Un prêtre demeurait alors avec nous. Il bénit le repas. A peine nous étions-nous assis que des chatons s’approchèrent, et Geronda Païssios commença à les nourrir de petits morceaux de son omelette. On m’avait appris que quand une nourriture est bénie, il ne convient pas de la donner aux animaux. Je me mis à me demander si Geronda agissait justement. Je ne lui dis rien, mais il me répondit tout de même :
-Tu continues à vivre avec ta logique de savant?
-Non, je me pose des questions de chrétien juste.
Il continuait à jeter de petites portions d’omelette aux chatons. Je lui demandai :
-Convient-il que je fasse de même?
-Ouvre la bouche, et contente-toi d’y mettre de l’omelette.
Il était toujours très joyeux. Il n’avait quasiment pas mangé et quand il se leva, il dit :
Le Chrétien vraiment juste, c’est celui qui sait comment commettre une erreur avec justesse.

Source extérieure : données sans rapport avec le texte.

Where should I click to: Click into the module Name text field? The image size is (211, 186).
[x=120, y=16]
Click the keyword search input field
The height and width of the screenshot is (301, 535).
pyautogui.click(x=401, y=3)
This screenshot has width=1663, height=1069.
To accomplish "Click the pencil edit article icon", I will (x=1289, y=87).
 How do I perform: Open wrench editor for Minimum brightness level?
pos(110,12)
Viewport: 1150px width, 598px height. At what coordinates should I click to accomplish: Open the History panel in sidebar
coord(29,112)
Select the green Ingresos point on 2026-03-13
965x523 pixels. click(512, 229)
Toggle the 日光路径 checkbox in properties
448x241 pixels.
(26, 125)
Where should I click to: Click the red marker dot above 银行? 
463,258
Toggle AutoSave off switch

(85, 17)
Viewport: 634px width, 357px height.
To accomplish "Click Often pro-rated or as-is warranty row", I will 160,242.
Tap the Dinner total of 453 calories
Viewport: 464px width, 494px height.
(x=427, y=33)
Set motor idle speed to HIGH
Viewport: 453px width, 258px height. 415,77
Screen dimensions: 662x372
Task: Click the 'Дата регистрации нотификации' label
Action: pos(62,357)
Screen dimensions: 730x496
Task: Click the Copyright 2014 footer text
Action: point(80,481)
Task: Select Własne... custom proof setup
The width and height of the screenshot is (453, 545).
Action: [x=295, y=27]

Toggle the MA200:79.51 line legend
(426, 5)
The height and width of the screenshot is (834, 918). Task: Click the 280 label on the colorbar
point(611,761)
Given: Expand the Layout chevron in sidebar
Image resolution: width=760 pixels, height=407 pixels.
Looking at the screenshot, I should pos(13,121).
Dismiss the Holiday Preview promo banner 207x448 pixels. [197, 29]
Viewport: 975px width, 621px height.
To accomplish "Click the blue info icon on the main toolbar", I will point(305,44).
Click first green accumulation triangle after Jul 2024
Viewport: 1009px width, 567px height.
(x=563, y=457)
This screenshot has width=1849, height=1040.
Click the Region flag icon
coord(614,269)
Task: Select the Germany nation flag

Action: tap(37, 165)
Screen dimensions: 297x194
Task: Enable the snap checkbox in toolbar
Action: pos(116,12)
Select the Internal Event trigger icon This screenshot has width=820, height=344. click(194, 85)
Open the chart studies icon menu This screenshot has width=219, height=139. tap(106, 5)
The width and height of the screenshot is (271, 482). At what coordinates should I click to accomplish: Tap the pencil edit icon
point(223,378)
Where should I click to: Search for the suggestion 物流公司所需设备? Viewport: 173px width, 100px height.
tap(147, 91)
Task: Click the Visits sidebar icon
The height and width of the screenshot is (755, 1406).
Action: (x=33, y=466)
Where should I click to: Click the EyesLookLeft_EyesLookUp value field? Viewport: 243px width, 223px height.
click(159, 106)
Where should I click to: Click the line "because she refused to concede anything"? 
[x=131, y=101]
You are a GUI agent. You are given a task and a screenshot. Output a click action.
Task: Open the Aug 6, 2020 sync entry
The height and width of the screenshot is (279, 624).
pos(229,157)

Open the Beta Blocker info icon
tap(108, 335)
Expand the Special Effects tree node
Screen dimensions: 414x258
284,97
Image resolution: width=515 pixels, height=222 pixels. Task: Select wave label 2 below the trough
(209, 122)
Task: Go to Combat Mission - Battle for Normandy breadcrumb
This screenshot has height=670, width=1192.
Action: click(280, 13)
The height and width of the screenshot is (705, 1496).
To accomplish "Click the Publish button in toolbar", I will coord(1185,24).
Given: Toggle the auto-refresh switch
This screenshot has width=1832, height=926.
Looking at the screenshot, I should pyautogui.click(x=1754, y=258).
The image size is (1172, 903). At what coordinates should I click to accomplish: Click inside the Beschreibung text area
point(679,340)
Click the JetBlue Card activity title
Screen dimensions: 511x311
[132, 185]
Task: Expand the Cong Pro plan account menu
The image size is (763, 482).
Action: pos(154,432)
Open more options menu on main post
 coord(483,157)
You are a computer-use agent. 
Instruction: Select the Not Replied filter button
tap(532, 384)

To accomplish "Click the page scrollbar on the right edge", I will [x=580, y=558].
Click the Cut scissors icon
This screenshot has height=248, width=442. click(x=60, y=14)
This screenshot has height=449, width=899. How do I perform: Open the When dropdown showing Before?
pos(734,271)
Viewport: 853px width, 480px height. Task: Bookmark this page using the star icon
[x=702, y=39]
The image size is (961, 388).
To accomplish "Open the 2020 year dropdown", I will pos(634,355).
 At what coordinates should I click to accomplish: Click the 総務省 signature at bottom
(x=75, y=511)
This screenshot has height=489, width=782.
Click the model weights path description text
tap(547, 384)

Cette réponse me plaît énormément car elle laisse la liberté à l’homme.

Saint diagnostique
En 1983, un riche armateur grec décida de faire bénéficier l’armée de ses faveurs. Il proposa que les officiers supérieurs éprouvant des problèmes de santé passent tous les examens médicaux nécessaires et reçoivent ensuite tous les soins adéquats dans les meilleures cliniques d’Angleterre, à ses frais. On trouva quatre officiers concernés. Ils se rendirent donc en Angleterre et y subirent les examens médicaux opportuns dans les meilleures cliniques. Il fut annoncé à trois d’entre eux que leur traitement pouvait démarrer immédiatement. Quant au quatrième souffrant d’un cancer au degré le plus avancé, il lui fallut retourner en Grèce pour y attendre sa mort.
Il ne faisait pas partie de l’Église, et il se trouvait dans un état de trouble intérieur profond. Le mari d’une de ses connaissances s’apprêtait à faire un voyage à la Sainte Montagne ; on proposa au malade de l’accompagner et d’aller rendre visite à Geronda Païssios. Dès que cet officier fut en présence de Saint Païssios, il fut prit d’un énorme sanglot consécutif à la tension qui l’habitait. Geronda Païssios lui dit :
-Qu’est-ce qui t’arrive, homme? Pourquoi es-tu aussi troublé?
-Père, je suis en train de mourir.
-Ne pense pas à cela. Tous, nous allons vers la mort.
L’homme raconta sa situation et ce qui s’était produit en Angleterre. Geronda lui prit la main et dit :
Je vais te dévoiler un secret. Je ne sais ce qu’il va advenir des trois autres, mais pour ce qui te concerne, tu n’a aucun problème de santé. Laisse les médecins raconter ce qu’ils veulent.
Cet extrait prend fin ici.